令和の時代が幕開けた。太陽光発電をめぐって“技術開発”で始まった昭和は平成へと移り、“利用拡大に対応した制度開発”で次の発展への道筋をつけた。昭和から平成への移行では、“延長”で発展を考えることができたが、平成から令和への移行には大きな変革を伴うことになろう。令和時代の太陽光発電は、これまで抱えていた経済性、電源としての変動性など、ウィークポイントを克服し、劇的な進展を迎えることとなろう。既成概念にとらわれず、市場の力と世界潮流をベースとするPV未来予想図に軸足を置いた、ビジネス展開が必要である。令和元年は2010年代最後の年にあたり、2020年代の本格発展への準備と助走の1年として平成時代との良い節目となる。

現在、我が国の太陽光発電設備導入量は累積で50GWを突破し、さらに、今年11月には、FITを卒業する電気が大量に登場し、電力市場への統合も始まる。今日の太陽光発電の実力から令和時代の今後10年を推測すると、表1に示すように、太陽光発電は、これまでの量を追求した成長とは違う、脱炭素化や電力自由化などの社会変化に対応した、質の追求を伴う新たな成長段階に入るであろう。これまで、わが国の太陽光発電ビジネスは新設設備の導入規模が基本となっていたが、設備量が累積で50GWを越えた今や、新設設備量(kW)に加えて、累積量、即ち太陽光発電により生み出される電力量(kWh)の高さと安定性が重要なビジネス対象になってくる。ここでは、長期安定給電が求められるので、発電事業とO&M事業の役割が重視されるとともに、ネットワークを利用し、さらに中・小型でも利用可能な分散型電源という特徴を生かした、需給一体型の電力供給ビジネスの重要性が増してくる。

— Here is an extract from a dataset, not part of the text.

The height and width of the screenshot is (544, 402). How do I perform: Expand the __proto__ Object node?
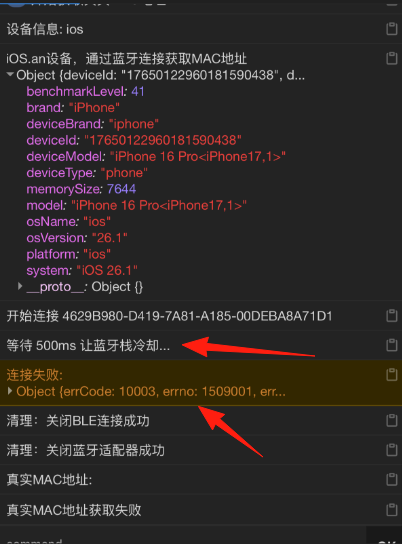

このように、令和時代の太陽光発電は、単なる発電装置としての役割だけでなく、電力やエネルギー需給の合理化、社会の安全確保、脱炭素化、などに対応した社会システムの主要な構成要素として発展を目指すことになろう。我が国の太陽光発電産業界は、政府や関連産業界、需要家などとの連携を密にして、まず国内で社会システムとしての太陽光発電の利用を実現し、太陽光発電の主力電源化から主力エネルギーへの発展を目指すべきである。さらに、これを急速に発展する海外の市場展開に活かし、令和時代の太陽光発電と産業の発展軸としていこう。

世界では、ドイツ・ミュンヘンにおいて、今年も太陽光発電の明日の姿を主導する伝統的な「Inter Solar Europe 2019」が開催され、中国市場の停滞を横目に、欧州市場の再浮上と、世界に広がる新興市場の導入拡大継続が確認されている。国際会議のオープニングでは、「Renewables 24/7」というタイトルで、再生可能エネルギーにより24時間かつ7日間クリーンなエネルギーを供給しようというコンセプトで、次の目指すべき社会像や技術開発目標を誘導している。太陽光発電導入100GW時代に入り、世界で稼働している太陽光発電も500GWを超えてTW時代が訪れようとしている。技術開発のスピードがこれまで以上に加速されるとともに、他分野・異分野との技術融合も進んできている。TW時代に備えて日本の技術開発も、新たな社会システムの構築に向けて、世界の後塵を拝してはならない。